Martin Luther claimed that the anabaptists were demon possessed. It wasn’t their teaching that led him to believe so. Rather, his opinion was influenced by their lifestyle. He reasoned that their lives were too holy, and that no one was able to truly live in that manner of righteousness and holiness. Therefore, they must have that lifestyle by the means of demon possession. Calvin wrote a treatise against the anabaptists and the libertines, where he condemns them as heretics. He also sat on a counsel and judged for a man to be put to death. Although, it wasn’t as bad as it sounds, because Calvin voted for the more merciful death.
These kinds of statements shouldn’t exist within so-called Christian giants. The majority of people don’t know this, even educated and studied people, because these are embarrassing to admit. How could a man like Luther call the anabaptists demon possessed, and write that the synagogues should be burned with the writings of the Jews? How could someone like Calvin, who was the prince of the reformation, vote for someone to be put to death? Certainly of all men he has read and known of a Jesus who does not condone violence. And yet, these are the very facts of history. There are many more examples, but what is more important is the emphasis not be lost.

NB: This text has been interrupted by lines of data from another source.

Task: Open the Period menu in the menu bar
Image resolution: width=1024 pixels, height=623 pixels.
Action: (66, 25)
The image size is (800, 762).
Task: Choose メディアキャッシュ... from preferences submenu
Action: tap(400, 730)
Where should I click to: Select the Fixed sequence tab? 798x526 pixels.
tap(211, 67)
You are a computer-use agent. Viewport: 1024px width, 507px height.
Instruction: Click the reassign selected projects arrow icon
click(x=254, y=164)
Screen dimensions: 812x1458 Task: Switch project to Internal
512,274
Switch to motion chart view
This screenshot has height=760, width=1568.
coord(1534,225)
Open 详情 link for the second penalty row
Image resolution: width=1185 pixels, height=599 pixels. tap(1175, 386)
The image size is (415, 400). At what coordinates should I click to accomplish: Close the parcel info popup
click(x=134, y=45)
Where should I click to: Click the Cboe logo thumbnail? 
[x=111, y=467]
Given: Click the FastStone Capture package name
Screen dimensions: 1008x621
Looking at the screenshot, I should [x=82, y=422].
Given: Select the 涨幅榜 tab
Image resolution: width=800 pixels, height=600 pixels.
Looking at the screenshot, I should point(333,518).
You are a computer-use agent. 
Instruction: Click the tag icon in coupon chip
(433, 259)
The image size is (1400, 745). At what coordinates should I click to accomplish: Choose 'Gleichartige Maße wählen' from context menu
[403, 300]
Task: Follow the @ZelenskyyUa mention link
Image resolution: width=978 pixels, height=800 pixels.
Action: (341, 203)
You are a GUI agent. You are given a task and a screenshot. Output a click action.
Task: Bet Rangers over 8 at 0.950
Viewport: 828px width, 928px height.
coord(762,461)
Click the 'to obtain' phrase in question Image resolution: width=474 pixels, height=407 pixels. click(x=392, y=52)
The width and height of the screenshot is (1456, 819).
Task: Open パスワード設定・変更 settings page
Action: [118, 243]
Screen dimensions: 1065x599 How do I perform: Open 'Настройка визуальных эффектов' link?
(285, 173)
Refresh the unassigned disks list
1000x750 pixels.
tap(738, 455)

Orthodoxy only goes so far. It might be true that Luther contributed a lot of great theology to Protestantism. It might be true that Augustine wrote and spoke quite boldly for God. It might be true that Calvin quite openly denounced the atrocious acts of the Catholic church. Yet, with these, and with the many other examples that could be added on, is it truly enough to say that they contributed to doctrine? Or, is there something more important than doctrine and dogma? Orthodoxy cannot remain alone. It must also be coupled with orthopraxy. Even the modern world proclaims that we should “practice what we preach”. Are they who’ve gone before us required less of because of the age they lived?